Cognizant Technology Solutions Corp. has posted an 11.5% growth in March quarter net profit to $563 million, and revised its full-year revenue growth guidance for 2022 to 9-11% in constant currency terms. In an interview, Rajesh Nambiar, chairman and managing director, Cognizant India and president of digital business and technology, said that the inorganic part, mergers and acquisitions (M&As), of the revenue guidance has come down, since the company has become more choosy about the targets and the price. Nambiar spoke about Cognizant’s mergers and acquisitions strategy, deals pipeline, and expansion in other geographies. Edited excerpts:
What do we read into Cognizant’s revision in revenue growth guidance for 2022?

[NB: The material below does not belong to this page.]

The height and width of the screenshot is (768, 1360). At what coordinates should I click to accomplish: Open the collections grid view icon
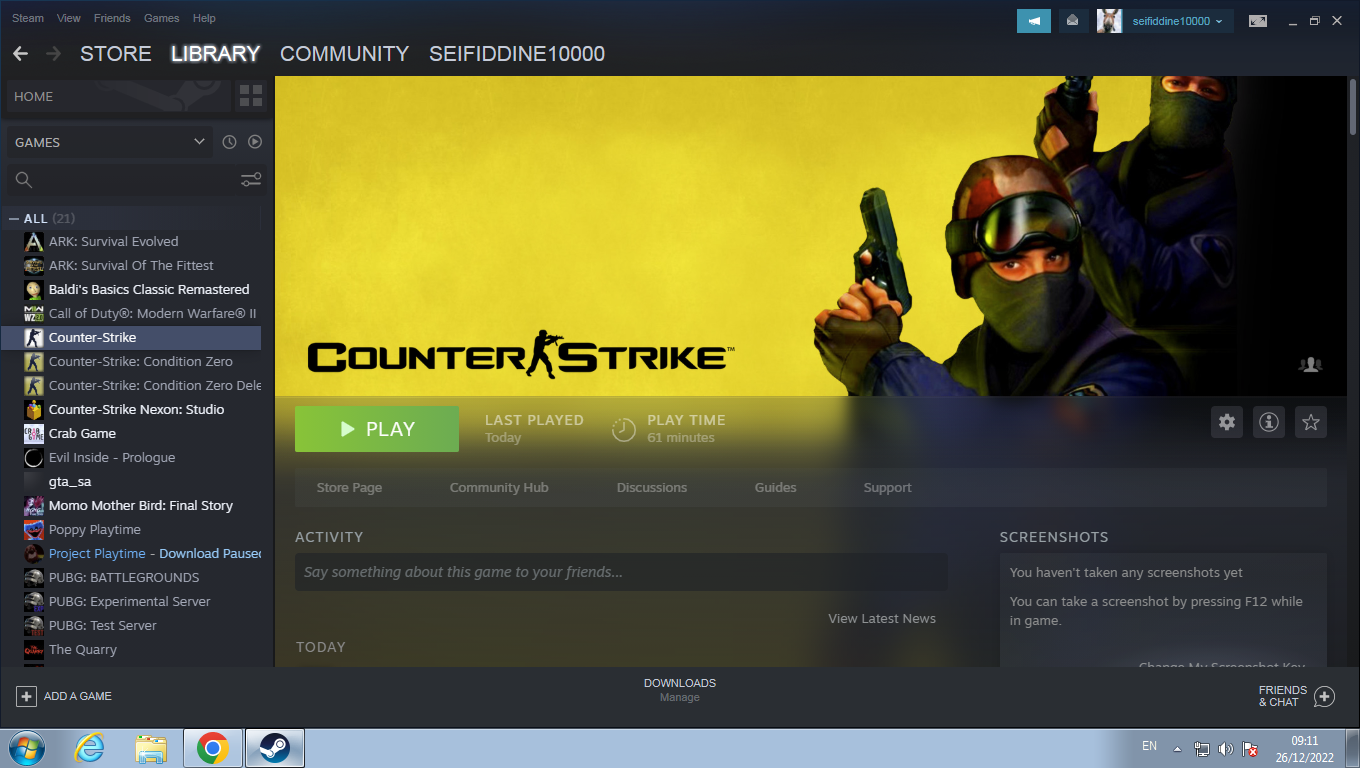click(251, 96)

We have sort of narrowed down the revenue growth guidance range from 8.5-11.5% to 9-11% as we get closer. However, we will still be able to deliver the $20-billion revenue range we guided last quarter. The midpoint of our current readings is still the same. However, if you look at our constant currency guidance from an organic business point of view, it has actually gone up by about 0.5%. The inorganic part is what we are changing as this year we believe that our M&As are going to be lower than what we did in 2021. We want to be very choosy in terms of the M&As that we go after. Traditionally, we acquired a lot of companies and they have been able to strengthen our broader digital portfolio. However, in the first quarter, we didn’t do much of M&As. This is because we want to be sure that we only go after the right deals. We need to protect shareholder value in terms of how much money we pay for these deals and what is the right level of margins. We continue to be very disciplined in terms of our M&A portfolio and that is what you see in terms of the reduction in the inorganic component of our growth.
Have clients already finalized their budgets and where do you see the spending coming from?
The broad trends that we have been seeing have not changed significantly. The client conversations have also been unchanged. We are looking at various use case scenarios and industries such as telco and insurance have been more pronounced in terms of investments. From an industry trend point of view, artificial intelligence (AI) and analytics, insights and hyper-personalized offers, and user experience, across customer journeys, are getting prioritized. From a business trend point of view, clients have gone past the initial spending hesitancy around covid and are making investments, being decisive, growing their cloud adoption, and sharpening their innovation cycles.
As digital deals take centre stage, how have the nature of deals changed in terms of their size and tenure?
From the number of deals point of view, the large deals have been coming down. If you look at digital, they tend to be addressing a specific client pain point and thus they tend to be smaller in nature. However, our booking of the last 12 months stood at $23.4 billion, which is a sizable number for a company. This too, we have been able to achieve without any major large deals. However, we will continue to focus on large deals at the right margin levels.
How are you expanding into markets other than the US?
North America is our largest market and grew 8.7% year-on-year (y-o-y) in constant currency. However, we have been growing rapidly in our other markets as well. For instance, Europe grew 15.6% y-o-y in constant currency while the Rest of World or global growth markets, as we call them, grew at a very fast pace at 22.2% y-o-y in constant currency. We have taken a series of actions to focus on our global growth markets in the past one year. We have hired new leaders in the UK, ANZ, and Japan, who have made a huge difference for us. They bring in new talent and capabilities, which is helping drive our shift from traditional to digital. Our digital revenue grew 20% annually and contributed 50% to the total revenues for the March quarter.